* [Vorliegender Text]:
☆ ☆ ☆
Witziger Weise war dieses Motiv eigentlich ein Unfall. Die Bilder wurden eigentlich mit Blitz bzw. so einem Ambilight geshootet. Bei ein paar Bildern hat das nicht funktioniert, aber als wir uns die Bilder angeschaut haben, waren wir uns einig: Das ist doch das Cover! Ich finde das Bild vermittelt ein wohliges Nostalgiegefühl (lacht) und ich bin jemand, der immer euphorische Momente in der Musik schaffen will. Außerdem wollte ich, dass es optisch im Verkaufsregal mit den EP’s zusammenpasst und man auch ohne den Interpreten zu sehen weiß: Das ist Roosevelt.
Man konnte über dein Album auch lesen, dass du in deinen Songs nicht den Exzess feierst.
Kommt jetzt drauf an, was man unter Exzess versteht.
Gehen wir mal vom Negativen aus. Ich hab vor kurzem nämlich von einem Künstler aus London gelesen, der nach Berlin kam, um hier zu sich zu finden, warum auch immer, aber dann im ganzen Partysumpf versackt ist. Du stehst ja oft in Clubs und legst auf. Was ist denn deine aktuelle Einstellung zum Thema Party und Exzess bzw. wie erlebst du das?
☆ ☆ ☆
* [Gestellte Aufgabe 1]: Schreib alle Sätze aus dem Interviewausschnitt heraus, in denen das Wort „Exzess“ vorkommt.
* [Gestellte Aufgabe 2]: Zitiere aus dem Interviewausschnitt den Teil, der mit den Worten „Witziger Weise war“ anfängt und mit „unter Exzess versteht.“ aufhört.
* [Gestellte Aufgabe 3]: Aus welcher Stadt kam laut Interviewausschnitt der Künstler, der in Berlin im Partysumpf versackt ist?

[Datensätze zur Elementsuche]
☆ ☆ ☆
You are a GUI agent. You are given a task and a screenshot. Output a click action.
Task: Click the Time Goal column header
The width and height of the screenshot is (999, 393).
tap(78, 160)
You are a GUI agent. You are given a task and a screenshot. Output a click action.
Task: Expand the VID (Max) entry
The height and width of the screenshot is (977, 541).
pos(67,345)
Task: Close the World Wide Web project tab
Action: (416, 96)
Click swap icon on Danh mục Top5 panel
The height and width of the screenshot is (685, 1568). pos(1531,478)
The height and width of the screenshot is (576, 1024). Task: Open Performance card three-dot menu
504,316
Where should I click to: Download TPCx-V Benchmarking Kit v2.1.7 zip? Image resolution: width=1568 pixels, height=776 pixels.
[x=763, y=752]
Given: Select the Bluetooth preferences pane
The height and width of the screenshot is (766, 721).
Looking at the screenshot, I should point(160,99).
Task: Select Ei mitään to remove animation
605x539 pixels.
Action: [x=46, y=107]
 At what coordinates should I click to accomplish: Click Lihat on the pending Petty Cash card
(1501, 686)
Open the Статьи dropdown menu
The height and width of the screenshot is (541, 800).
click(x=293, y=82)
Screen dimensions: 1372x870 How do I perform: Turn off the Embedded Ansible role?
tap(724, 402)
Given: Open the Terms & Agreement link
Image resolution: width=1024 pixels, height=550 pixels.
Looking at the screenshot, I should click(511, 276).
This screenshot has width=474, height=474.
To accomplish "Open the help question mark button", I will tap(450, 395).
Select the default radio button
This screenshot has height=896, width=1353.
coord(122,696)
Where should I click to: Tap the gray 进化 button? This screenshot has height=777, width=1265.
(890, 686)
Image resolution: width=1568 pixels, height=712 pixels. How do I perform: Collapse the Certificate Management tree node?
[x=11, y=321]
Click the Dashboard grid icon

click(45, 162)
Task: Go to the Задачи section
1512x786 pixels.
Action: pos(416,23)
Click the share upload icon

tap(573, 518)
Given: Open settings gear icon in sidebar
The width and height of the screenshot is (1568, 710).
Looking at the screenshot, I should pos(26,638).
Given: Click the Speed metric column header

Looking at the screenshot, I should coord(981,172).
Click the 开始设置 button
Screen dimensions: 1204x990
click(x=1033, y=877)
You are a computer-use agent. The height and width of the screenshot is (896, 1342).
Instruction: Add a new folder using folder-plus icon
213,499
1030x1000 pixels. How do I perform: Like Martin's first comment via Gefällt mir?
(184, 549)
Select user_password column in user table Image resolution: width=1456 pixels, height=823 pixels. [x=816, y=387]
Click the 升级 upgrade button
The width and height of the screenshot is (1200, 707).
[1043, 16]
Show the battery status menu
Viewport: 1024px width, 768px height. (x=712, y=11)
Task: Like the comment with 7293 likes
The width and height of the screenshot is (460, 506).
☆ ☆ ☆
* [Fertige Antwort 1]:
- Man konnte über dein Album auch lesen, dass du in deinen Songs nicht den Exzess feierst.
- Kommt jetzt drauf an, was man unter Exzess versteht.
- Was ist denn deine aktuelle Einstellung zum Thema Party und Exzess bzw. wie erlebst du das?

* [Fertige Antwort 2]:
Witziger Weise war dieses Motiv eigentlich ein Unfall. Die Bilder wurden eigentlich mit Blitz bzw. so einem Ambilight geshootet. Bei ein paar Bildern hat das nicht funktioniert, aber als wir uns die Bilder angeschaut haben, waren wir uns einig: Das ist doch das Cover! Ich finde das Bild vermittelt ein wohliges Nostalgiegefühl (lacht) und ich bin jemand, der immer euphorische Momente in der Musik schaffen will. Außerdem wollte ich, dass es optisch im Verkaufsregal mit den EP’s zusammenpasst und man auch ohne den Interpreten zu sehen weiß: Das ist Roosevelt.
Man konnte über dein Album auch lesen, dass du in deinen Songs nicht den Exzess feierst.
Kommt jetzt drauf an, was man unter Exzess versteht.

* [Fertige Antwort 3]: Aus London.